Activity list
1. Answer these questions from the article on retail footfall and the Omicron variant, one answer per line:
(a) By what percentage did retail footfall rise last week compared with the prior seven days?
(b) What position does Diane Wehrle hold at Springboard?
(c) By how much did weekend footfall decline in Central London?
2. Write a continuation of the article on retail footfall and the Omicron variant, beginning right after its final sentence.

Supplied text
====

Weekend footfall slumped as shoppers worried about Omicron variant
New data has revealed that although retail footfall rose by 5.5% last week from the prior seven days, the number of visits to retail destinations during the pre-Christmas weekend was disappointing.
According to figures from retail footfall specialist Springboard, there was a sharp drop from a 15.6% increase on Tuesday to week-on-week growth of just 2.6% on Friday. This was then followed by a poorer performance over the weekend when footfall rose by only 0.8% on Saturday and dropped by 1.4% on Sunday.
Diane Wehrle, insights director at Springboard, said: “Despite the introduction of Plan B guidance to work from home and the significant rise in Covid infections, footfall rose last week across UK retail destinations. However, the growing nervousness of consumers meant that increases dwindled with each day that passed, and by Friday the uplift in footfall was around just a quarter of that on Wednesday.”
Springboard’s data shows that large city centres were impacted most by worries about the Omicron variant, with footfall over the weekend declining by 8.5% in Central London and by 6.4% in cities outside of the capital. This meant that in high streets across the UK footfall declined by 2.6% over the two days. Market towns fared better with an increase of 3.4%.

====

Source material
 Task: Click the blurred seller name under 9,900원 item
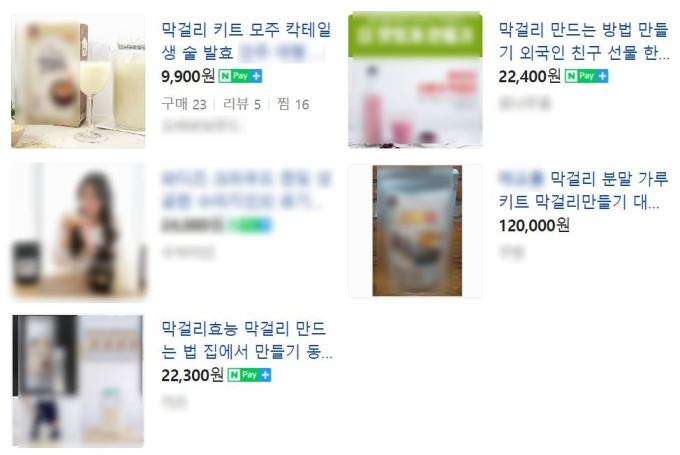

====

Answers below
1.
(a) 5.5%
(b) Insights director
(c) 8.5%

2.
Wehrle said: “The nervousness of shoppers about making in-person shopping visits inevitably meant that large city centres lost out to smaller high streets, particularly over the weekend when footfall declined from the week before in Central London and large cities outside of the capital whilst rising in market towns.”
Looking at the different types of shopping destination, the figures show an uplift of 0.5% in shopping centres at the weekend, but retail parks were by far the most popular with a rise of 4.7% as shoppers sought out Covid friendly spaces with large stores that could easily be reached by car.
The week’s figures meant that footfall was 19.1% lower than in the same week in 2019 with the gap widening from -17.7% in the week before. However, in contrast with 2020 the picture actually improved with footfall last week being 22.5% higher than in the same week last year compared with 18.1% growth the week before.